This is a general property. It the noise has shape in the frequency domain then the noise is correlated in time, and vice versa.
PNOISE
In LPTV analysis, noise may up-convert or down-convert by \(N\cdot f_c\) (noise folding)
PNOISE output is cyclostationary noise
Described by a collection of PSDs at various sidebands: 0 PSDs at various sidebands: \(0, \pm f_c, \pm2f_c, \pm3f_c\), …
\(f_c\): fundamental frequency of PSS
Simulation of switched-capacitor noise
Periodic steady-state analysis is originally intended to analyze a continuous-time circuit with periodic input signals or excitations.
To simulate a switched-capacitor circuit appropriately, one needs to recognize that the output of a switched capacitor circuit is a discrete-time rather than a continuous-time signal. This discrete-time signal should be treated as the output of the circuit sampled after it has settled to the final value for each sampling period.
There are two techniques that one can use to force the simulator to evaluate the output signal correctly in the manner described
First, in more recent versions of SpectreRF, PNOISE analysis provides a specialized time-domain analysis method
By enabling this option, the simulator would analyze noise only at particular time instants
Second, on older versions of spectreRF, an explicit (ideal) sample-and-hold block can be used similarly to force the simulator to evaluate only the output of the circuit at the correct time instants.

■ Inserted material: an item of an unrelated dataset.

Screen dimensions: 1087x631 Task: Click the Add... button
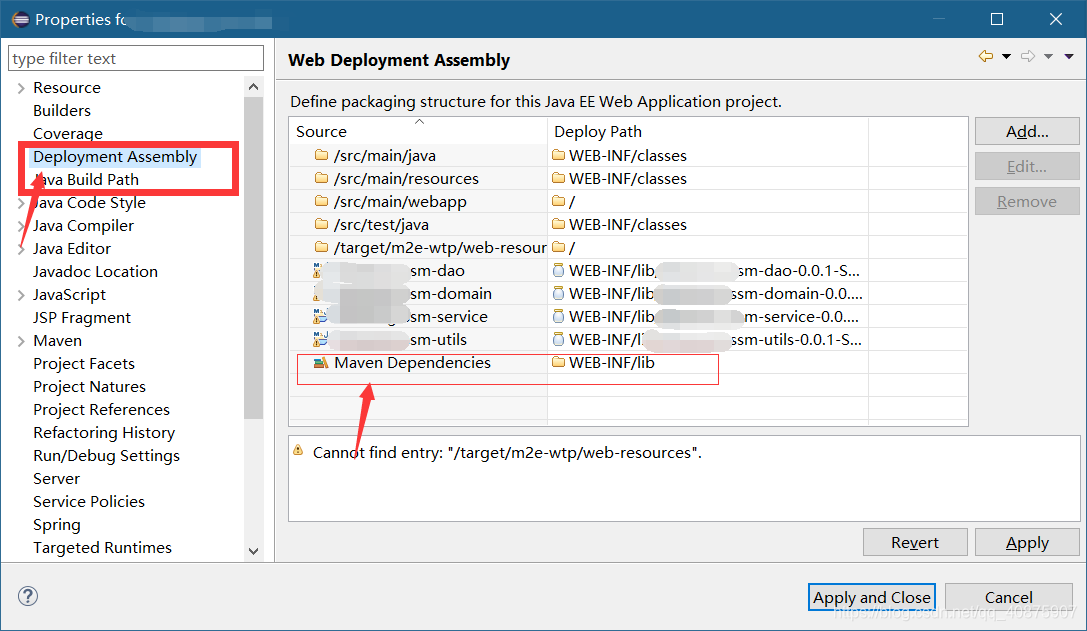pyautogui.click(x=1027, y=132)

Recall that a sample-and-hold would impose a zero-order hold on a discrete-time signal; thus, the resulting sinc-shaped response in the frequency domain has to be compensated for
Linear Time Varying
The response of a relaxed LTV system at a time \(t\) due to an impulse applied at a time \(t − \tau\) is denoted by \(h(t, \tau)\)
The first argument in the impulse response denotes the time of observation.
The second argument indicates that the system was excited by an impulse launched at a time \(\tau\) prior to the time of observation.
Thus, the response of an LTV system not only depends on how long before the observation time it was excited by the impulse but also on the observation instant.
The output \(y(t)\) of an initially relaxed LTV system with impulse response \(h(t, \tau)\) is given by the convolution integral \[ y(t) = \int_0^{\infty}h(t,\tau)x(t-\tau)d\tau \] Assuming \(x(t) = e^{j2\pi f t}\) \[ y(t) = \int_0^{\infty}h(t,\tau)e^{j2\pi f (t-\tau)}d\tau = e^{j2\pi f t}\int_0^{\infty}h(t,\tau)e^{-j2\pi f\tau}d\tau \] The (time-varying) frequency response can be interpreted as \[ H(j2\pi f, t) = \int_0^{\infty}h(t,\tau)e^{-j2\pi f\tau}d\tau \] Linear Periodically Time-Varying (LPTV) Systems, which is a special case of an LTV system whose impulse response satisfies \[ h(t, \tau) = h(t+T_s, \tau) \] In other words, the response to an impulse remains unchanged if the time at which the output is observed (\(t\)) and the time at which the impulse is applied (denoted by \(t_1\)) are both shifted by \(T_s\) \[ H(j2\pi f, t+T_s) = \int_0^{\infty}h(t+T_s,\tau)e^{-j2\pi f\tau}d\tau = \int_0^{\infty}h(t,\tau)e^{-j2\pi f\tau}d\tau = H(j2\pi f, t) \] \(H(j2\pi f, t)\) of an LPTV system is periodic with timeperiod \(T_s\), it can be expanded as a Fourier series in \(t\), resulting in \[ H(j2\pi f, t) = \sum_{k=-\infty}^{\infty} H_k(j2\pi f)e^{j2\pi f_s k t} \] The coefficients of the Fourier series \(H_k(j2\pi f)\) are given by \[ H_k(j2\pi f) = \frac{1}{T_s}\int_0^{T_s} H(j2\pi f, t) e^{-j2\pi k f_s t}dt \]
LTI and LTV
Linear and Periodically Time Varying
Gain varies periodically with time
Owing to \(H(j\omega, t) = H(j\omega,
t+T_s)\), \(H(j\omega,t)\) can
be expanded in a Fourier Series \[
H(j\omega,t) = \sum_k H_k(j\omega)e^{jk\omega _s t}
\] 
Response of an LPTV System
Harmonic Transfer Functions
Harmonic Transfer Functions can be found using PAC analysis
Summary
Sampled LPTV
Move sampler before summation
Owing to \[ k\omega_sT_sn=kn\cdot2\pi \] We get \[ e^{jk\omega_s T_s n} = e^{jkn\cdot 2\pi} = 1 \]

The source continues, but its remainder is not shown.